Um membro da rica elite local, aristocrata educado no exterior, inapto como comandante militar, vaidoso ao extremo, dependente da ajuda dos próprios “imperialistas” para “libertar” seu povo, tirano e covarde: assim essas linhas retratam Simón Bolívar. Quem teria escrito uma biografia tão negativa do herói (ou mito) latino-americano? Algum conservador reacionário? Um golpista de direita, talvez?
Nada disso.
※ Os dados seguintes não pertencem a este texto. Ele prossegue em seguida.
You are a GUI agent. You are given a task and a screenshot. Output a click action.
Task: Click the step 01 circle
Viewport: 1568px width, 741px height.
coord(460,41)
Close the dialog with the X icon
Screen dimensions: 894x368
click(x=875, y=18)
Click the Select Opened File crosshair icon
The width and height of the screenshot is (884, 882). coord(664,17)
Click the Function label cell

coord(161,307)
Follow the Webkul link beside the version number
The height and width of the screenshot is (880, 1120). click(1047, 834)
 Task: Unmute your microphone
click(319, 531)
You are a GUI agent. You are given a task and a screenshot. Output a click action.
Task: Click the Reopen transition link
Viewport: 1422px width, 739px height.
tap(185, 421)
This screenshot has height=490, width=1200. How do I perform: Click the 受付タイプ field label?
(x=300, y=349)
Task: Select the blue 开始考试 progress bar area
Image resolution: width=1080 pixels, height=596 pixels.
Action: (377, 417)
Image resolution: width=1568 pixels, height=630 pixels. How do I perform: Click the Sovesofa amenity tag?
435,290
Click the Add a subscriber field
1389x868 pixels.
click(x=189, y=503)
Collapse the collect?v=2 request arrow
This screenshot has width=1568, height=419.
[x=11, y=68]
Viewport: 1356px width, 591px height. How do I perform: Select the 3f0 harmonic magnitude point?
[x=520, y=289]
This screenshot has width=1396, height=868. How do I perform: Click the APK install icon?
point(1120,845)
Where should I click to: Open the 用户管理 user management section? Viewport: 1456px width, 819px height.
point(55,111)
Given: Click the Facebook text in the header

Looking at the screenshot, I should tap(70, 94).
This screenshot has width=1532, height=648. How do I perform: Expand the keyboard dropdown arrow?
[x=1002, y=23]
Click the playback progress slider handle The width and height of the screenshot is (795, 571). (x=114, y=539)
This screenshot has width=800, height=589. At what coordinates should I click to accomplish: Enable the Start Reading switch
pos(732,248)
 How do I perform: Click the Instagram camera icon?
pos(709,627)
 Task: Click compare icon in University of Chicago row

Trata-se da biografia que Karl Marx escreveu para atender a um pedido (pago) de Charles Dana para a “New American Cyclopaedia”, em 1857. O tom do texto, excessivamente ríspido, despertou a atenção do contratante, que chegou a reclamar com o autor. Em carta a seu amigo Engels, Marx explicou seus motivos: “No que concerne ao estilo preconceituoso, certamente saí um pouco do tom enciclopedístico. Seria ultrapassar os limites querer apresentar como Napoleão o mais covarde, brutal e miserável dos canalhas.”
O problema é que nossos marxistas não leem Marx. Bolivarianismo e marxismo são como água e óleo: não se misturam. É preciso escolher: ou um, ou outro. Defender ambos é impossível.